— Start EXERCISE INPUT —

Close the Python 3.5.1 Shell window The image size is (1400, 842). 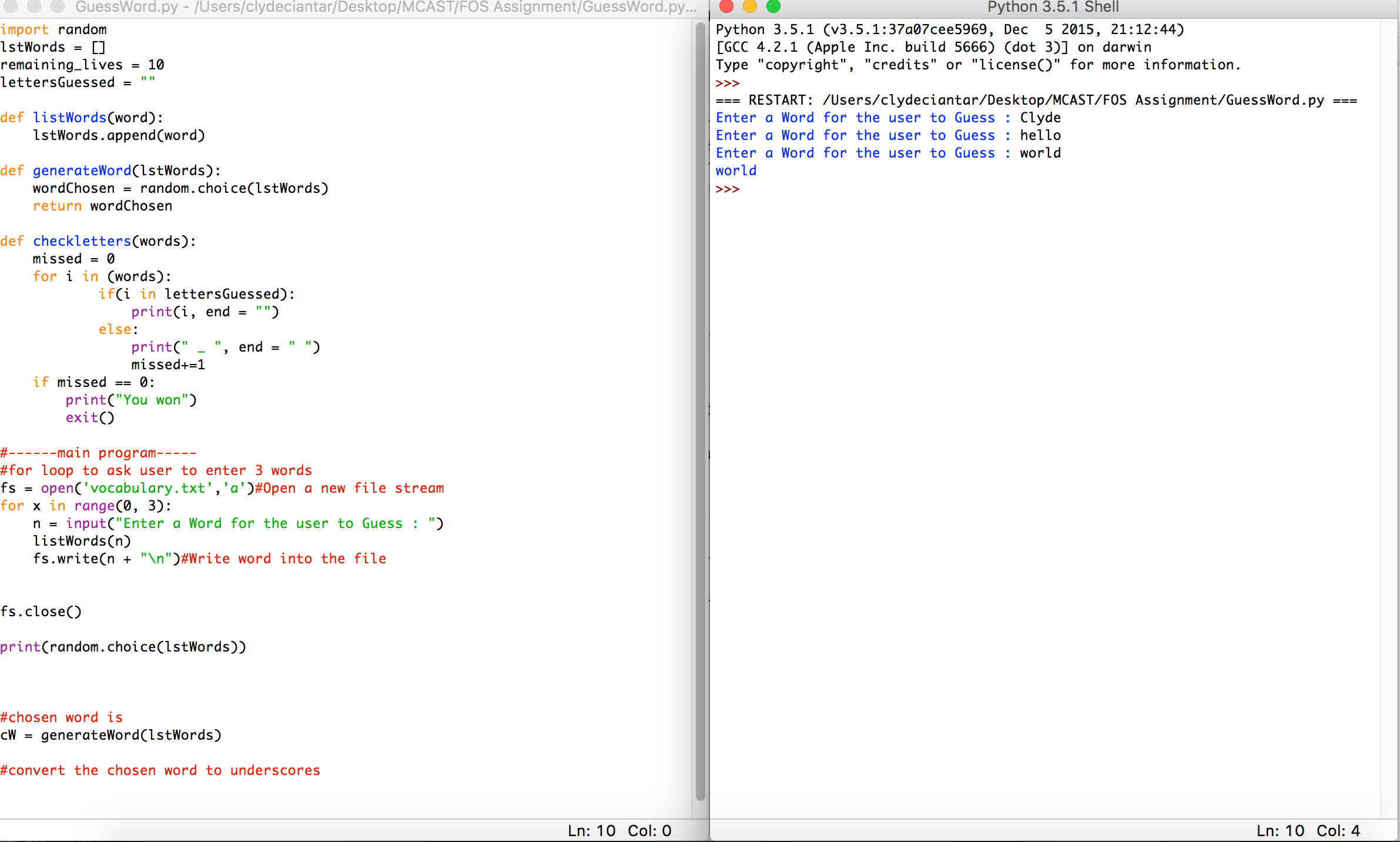click(726, 6)
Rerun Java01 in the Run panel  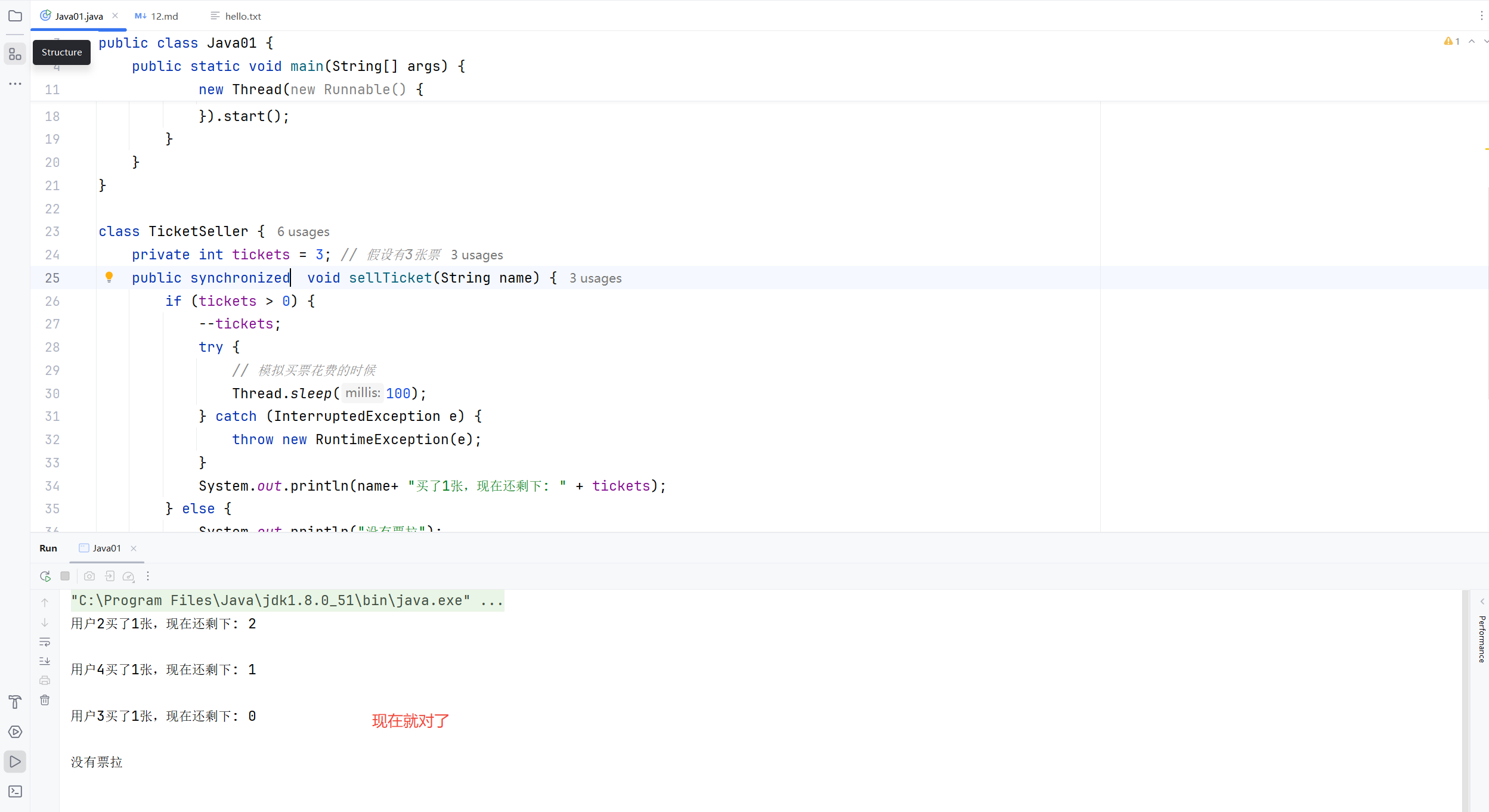[45, 576]
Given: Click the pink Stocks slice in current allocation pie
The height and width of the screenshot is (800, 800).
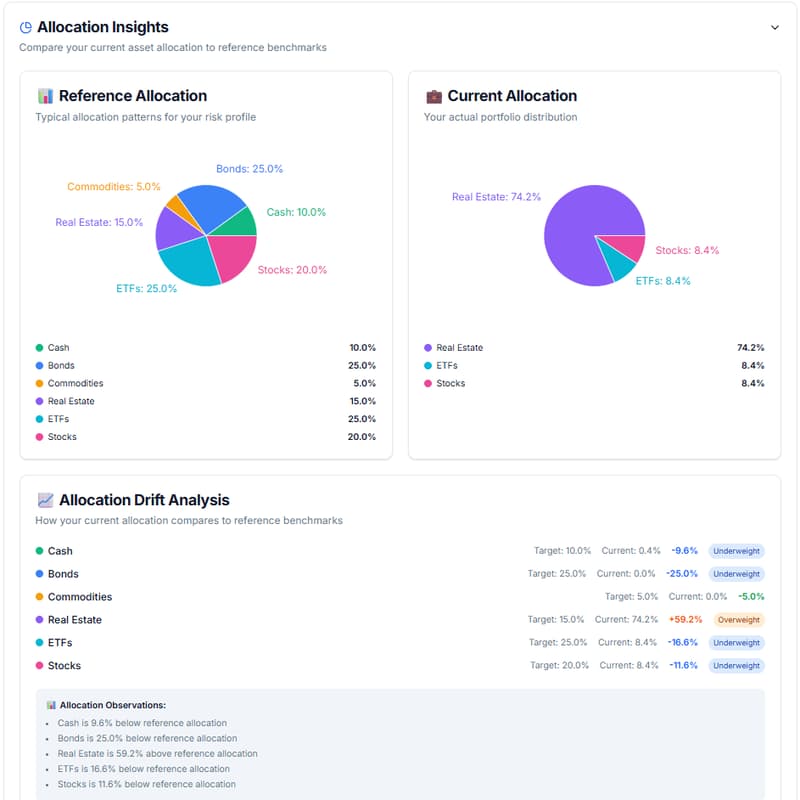Looking at the screenshot, I should coord(624,248).
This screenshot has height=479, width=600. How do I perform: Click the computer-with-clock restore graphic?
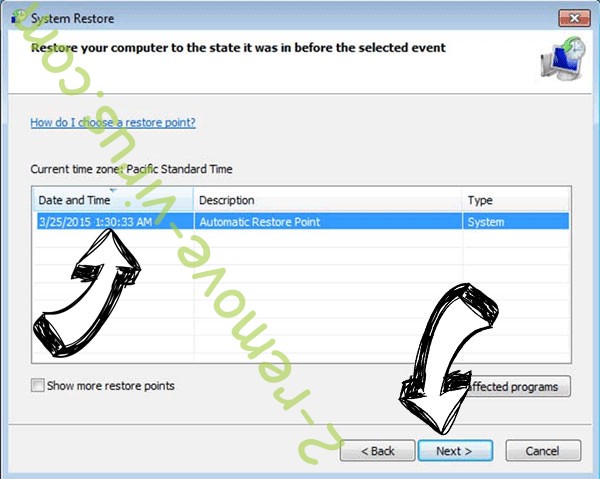[563, 59]
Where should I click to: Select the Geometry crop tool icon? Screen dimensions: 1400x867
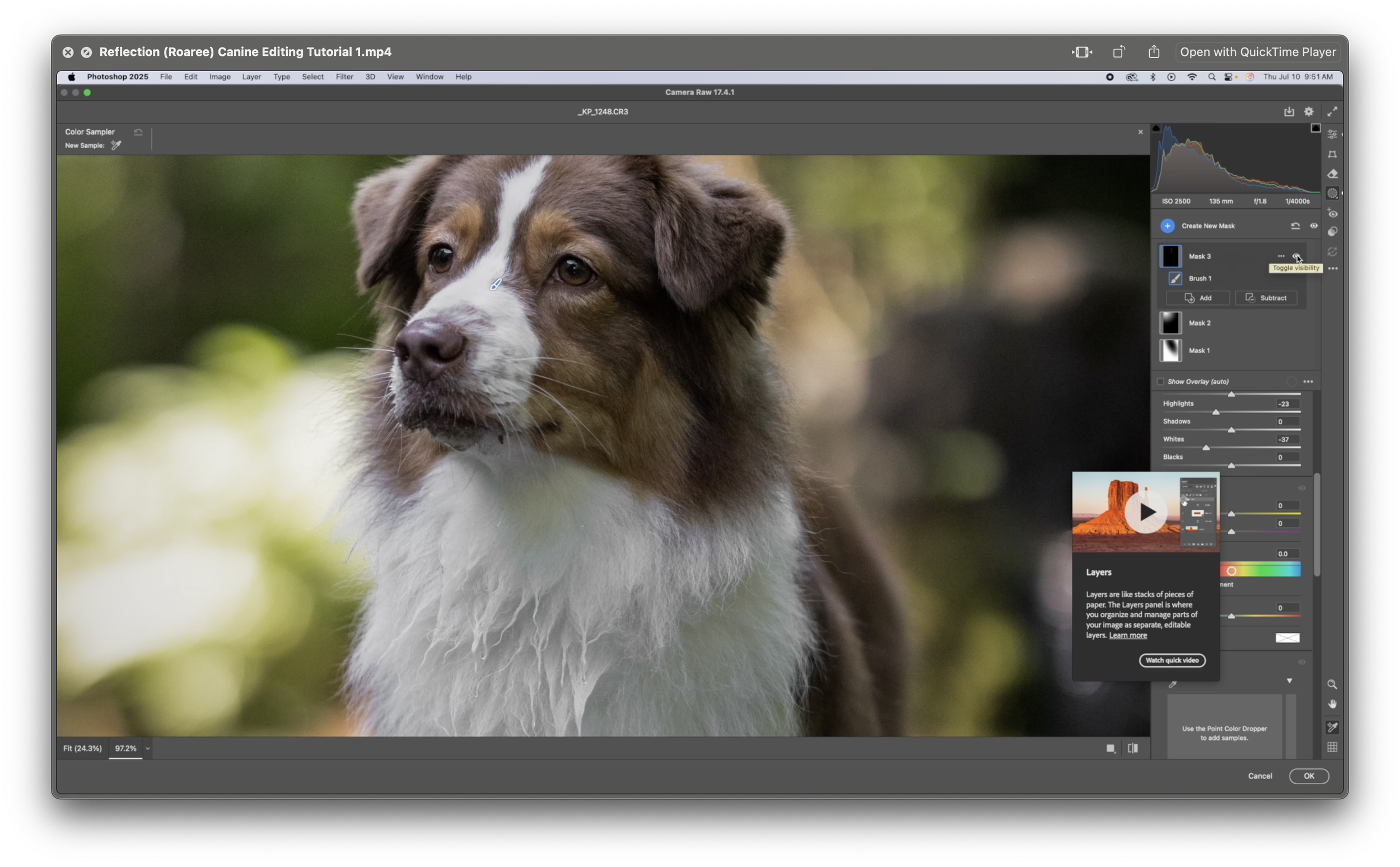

— End EXERCISE INPUT —

Will you copy the records word for word from the line with "Given: Click the" to the line with "Looking at the", leaving out the pictures?

* _THE RESPONSE_:
Given: Click the pink Stocks slice in current allocation pie
The height and width of the screenshot is (800, 800).
Looking at the screenshot, I should coord(624,248).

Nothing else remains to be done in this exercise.